> [Text shown]
--

But the gun owners and gun manufacturers challenging the rule counter that the federal government has not previously required a license to build a gun for private use. And they push back against the ATF’s efforts to portray ghost guns as a problem. Even without the 2022 rule, they say, federal laws regulating guns still apply to “the vast majority of firearms produced in this country,” and, they claim, the ATF’s own data shows that ghost guns are “not a substantial source of firearms for criminals.”

Background

The Gun Control Act of 1968 requires gun manufacturers and dealers to obtain a federal license, keep records of gun sales and transfers, and conduct background checks. Manufacturers must also put a serial number on guns. The law defines a “firearm” as “any weapon … which will or is designed to or may readily be converted to expel a projectile by the action of an explosive,” including “the frame or receiver of any such weapon.”

Arguments

The ATF and the challengers disagree on virtually every element of the case before the Supreme Court, starting with the ATF’s premise – that almost anyone can quickly assemble a ghost gun using only “basic tools and rudimentary skills” “in as little as twenty minutes.”

Both the challengers and a “friend of the court” brief filed by a former ATF official contend that the process is significantly harder than the ATF suggests. Putting a ghost gun together can require considerable time, specialized tools and technical expertise, they say, and the out-of-pocket costs can add up to more than the expense of buying a new, ready-made gun.

A central issue before the justices is whether the 1968 law gives the ATF the power to regulate ghost guns through the 2022 rule. The ATF insists that it does, arguing that the 1968 law does not apply only to guns that are already fully assembled. The rule “closely tracks” the text of the 1968 law, the ATF reasons, making clear that a weapon parts kit that may “readily be completed, assembled, restored, or otherwise converted to expel a projectile by the action of an explosive” is a “firearm.”

The ATF suggests that applying the 1968 law to ghost guns is really a matter of common sense. “If a State placed a tax on the sale of tables, chairs, couches, and bookshelves,” it explains, “IKEA could not avoid paying by insisting that it does not sell any of those items and instead sells ‘furniture parts kits’ that must be assembled by the purchaser.”

--

> [Provided records]
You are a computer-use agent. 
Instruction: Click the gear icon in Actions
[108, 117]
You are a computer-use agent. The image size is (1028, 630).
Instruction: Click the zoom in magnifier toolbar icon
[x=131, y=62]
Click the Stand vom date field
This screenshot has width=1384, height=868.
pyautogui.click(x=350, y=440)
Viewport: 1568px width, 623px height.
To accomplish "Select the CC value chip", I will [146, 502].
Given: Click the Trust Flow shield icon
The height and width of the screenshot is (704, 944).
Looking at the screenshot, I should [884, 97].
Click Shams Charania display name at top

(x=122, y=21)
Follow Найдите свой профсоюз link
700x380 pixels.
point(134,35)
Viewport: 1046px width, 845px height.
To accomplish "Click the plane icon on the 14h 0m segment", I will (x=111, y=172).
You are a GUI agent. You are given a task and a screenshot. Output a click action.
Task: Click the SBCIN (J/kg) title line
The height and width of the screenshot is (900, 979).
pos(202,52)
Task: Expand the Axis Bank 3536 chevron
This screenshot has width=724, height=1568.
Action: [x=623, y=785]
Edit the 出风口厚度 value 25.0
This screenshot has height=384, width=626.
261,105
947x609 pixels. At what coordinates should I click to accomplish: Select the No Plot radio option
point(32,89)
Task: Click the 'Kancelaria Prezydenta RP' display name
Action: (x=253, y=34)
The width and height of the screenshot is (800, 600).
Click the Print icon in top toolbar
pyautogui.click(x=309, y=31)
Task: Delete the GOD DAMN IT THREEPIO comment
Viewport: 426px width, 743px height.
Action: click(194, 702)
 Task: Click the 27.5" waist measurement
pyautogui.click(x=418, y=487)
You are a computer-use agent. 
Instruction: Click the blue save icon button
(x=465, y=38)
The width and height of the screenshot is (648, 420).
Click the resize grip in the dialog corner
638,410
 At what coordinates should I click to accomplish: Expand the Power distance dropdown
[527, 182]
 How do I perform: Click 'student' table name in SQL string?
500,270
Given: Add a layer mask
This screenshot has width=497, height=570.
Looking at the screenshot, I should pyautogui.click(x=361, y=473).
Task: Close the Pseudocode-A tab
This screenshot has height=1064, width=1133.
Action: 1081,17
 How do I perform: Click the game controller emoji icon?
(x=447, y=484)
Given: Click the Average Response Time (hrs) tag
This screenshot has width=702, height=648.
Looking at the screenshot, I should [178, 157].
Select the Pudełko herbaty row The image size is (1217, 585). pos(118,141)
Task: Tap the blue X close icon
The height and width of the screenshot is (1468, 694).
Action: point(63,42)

--

> [Explore the material]
1. Decide whether each statement below agrees with the text on ghost guns. Answer yes or no for each, and quote the deciding words of the text. (a) The Gun Control Act of 1968 requires manufacturers to put a serial number on guns. (b) The "friend of the court" brief mentioned in the text was filed by a gun manufacturer. (c) According to the ATF, a ghost gun can be assembled in as little as ten minutes.
2. Update the part of the ghost gun text that begins at the words "Both the challengers" and stops after "new, ready-made gun.". Replace "specialized tools" with "special equipment".

> [Results for the exercise]
1.
(a) Yes: "Manufacturers must also put a serial number on guns."
(b) No: "a “friend of the court” brief filed by a former ATF official"
(c) No: "in as little as twenty minutes."

2.
Both the challengers and a “friend of the court” brief filed by a former ATF official contend that the process is significantly harder than the ATF suggests. Putting a ghost gun together can require considerable time, special equipment and technical expertise, they say, and the out-of-pocket costs can add up to more than the expense of buying a new, ready-made gun.